La villa appartiene da sempre alla famiglia Sergardi Biringucci. Costruita alla fine del Seicento per la famiglia senese Biringucci, venne portata in dote da Olimpia Biringucci, ultima discendente di una importante famiglia, quando sposò Curzio Sergardi. Da allora venne aggiunto al cognome Sergardi quello Biringucci. Dal loro matrimonio nacque il famoso umanista e poeta Lodovico Sergardi, avvocato concistoriale e Presidente della fabbrica di San Pietro, chiamato, secondo l’usanza dell’Arcadia, Quinto Settano.
Nella villa ha soggiornato nel 1798 il Papa Pio VI (Braschi) quando fu costretto a lasciare Roma a seguito dei moti rivoluzionari. Vi soggiornò pure Richard Wagner nel 1880, mentre si dedicava all’orchestrazione de Parsiphal.




Wagner in Villa

Il soggiorno senese di Wagner ha, naturalmente, una sua aneddotica.

Wagner era venuto a Siena con la moglie Cosima e la figlia Eva.
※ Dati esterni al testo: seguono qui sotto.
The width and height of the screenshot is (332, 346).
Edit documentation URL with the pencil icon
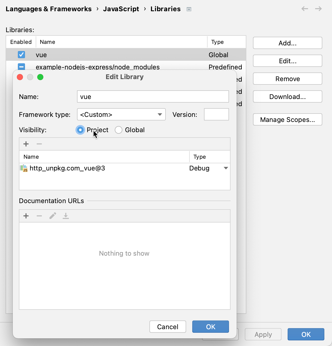pyautogui.click(x=53, y=216)
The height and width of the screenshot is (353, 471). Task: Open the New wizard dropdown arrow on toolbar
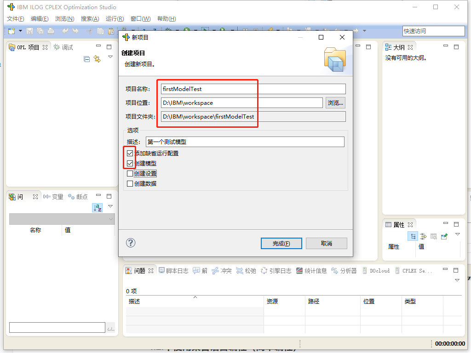(x=20, y=31)
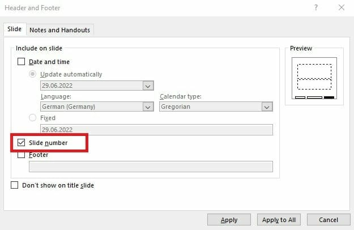Viewport: 354px width, 230px height.
Task: Cancel the Header and Footer dialog
Action: click(328, 220)
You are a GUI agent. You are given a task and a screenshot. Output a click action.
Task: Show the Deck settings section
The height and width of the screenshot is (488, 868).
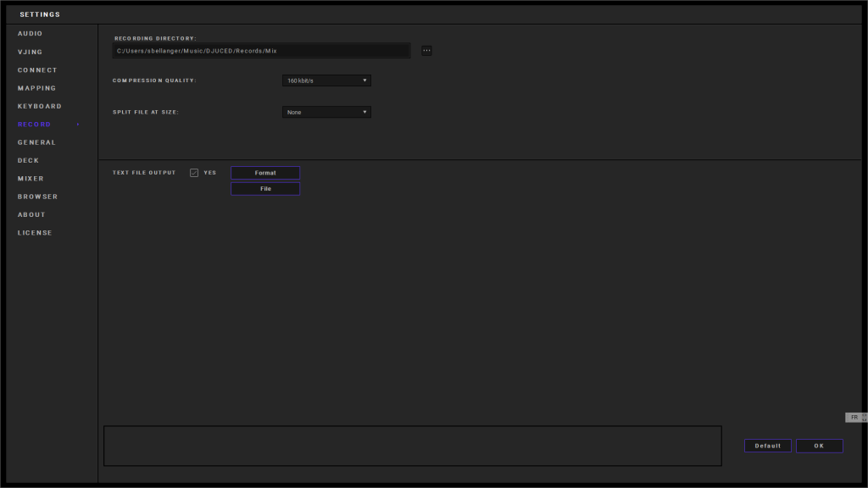[x=29, y=160]
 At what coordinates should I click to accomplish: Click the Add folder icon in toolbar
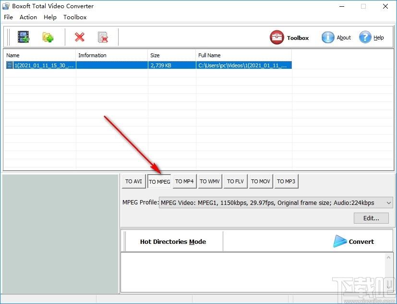click(48, 37)
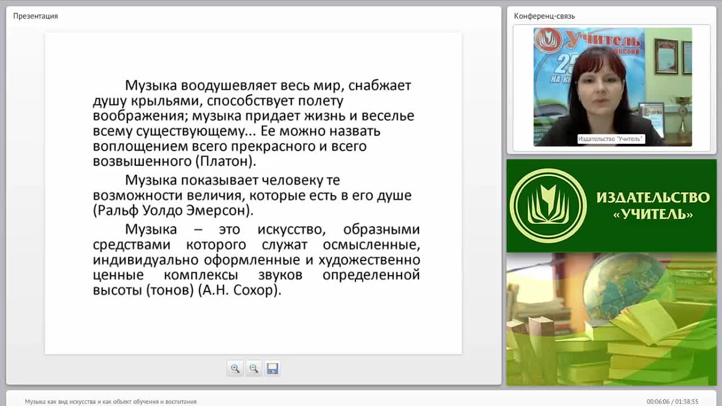Click the Ральф Уолдо Эмерсон quote paragraph
The width and height of the screenshot is (722, 406).
pos(253,195)
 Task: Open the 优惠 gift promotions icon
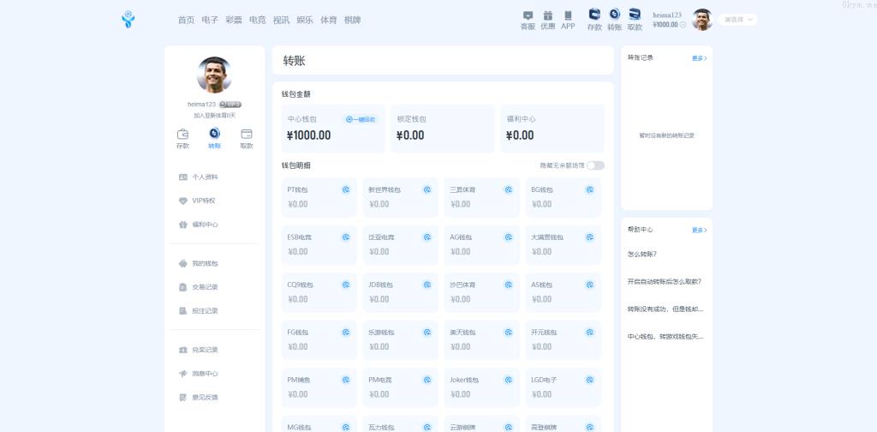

L’ospitalità dei Sergardi, discreta e premurosa, piacque molto alla famiglia tedesca. L’artista sedeva nella vasta terrazza della villa a riflettere e a comporre (i biografi parlano di dodici pagine giornaliere di partitura orchestrale). Passeggiava nel parco, si faceva servire il pranzo in giardino, all’ombra degli oleandri, gustando i piatti preparati dal cuoco Giovanni Jacopi, che per l’illustre convitato stappava rare bottiglie di Chianti. Per testimonianza diretta dello stesso cuoco, Richard abiurò la fede nella birra convertendosi al vino. Al punto che, anche di notte, Eva Wagner andava a bussare alla porta dello Jacopi perché il Maestro necessitava urgentemente di un cordiale, unica medicina per guarirlo dagli improvvisi malesseri cui era soggetto. Tra le storielle tramandate sul soggiorno senese di Wagner anche quella che il compositore avrebbe inserito in una sua pagina il motivetto popolare sentito fischiettare al postino che quotidianamente recapitava la corrispondenza a Torre Fiorentina.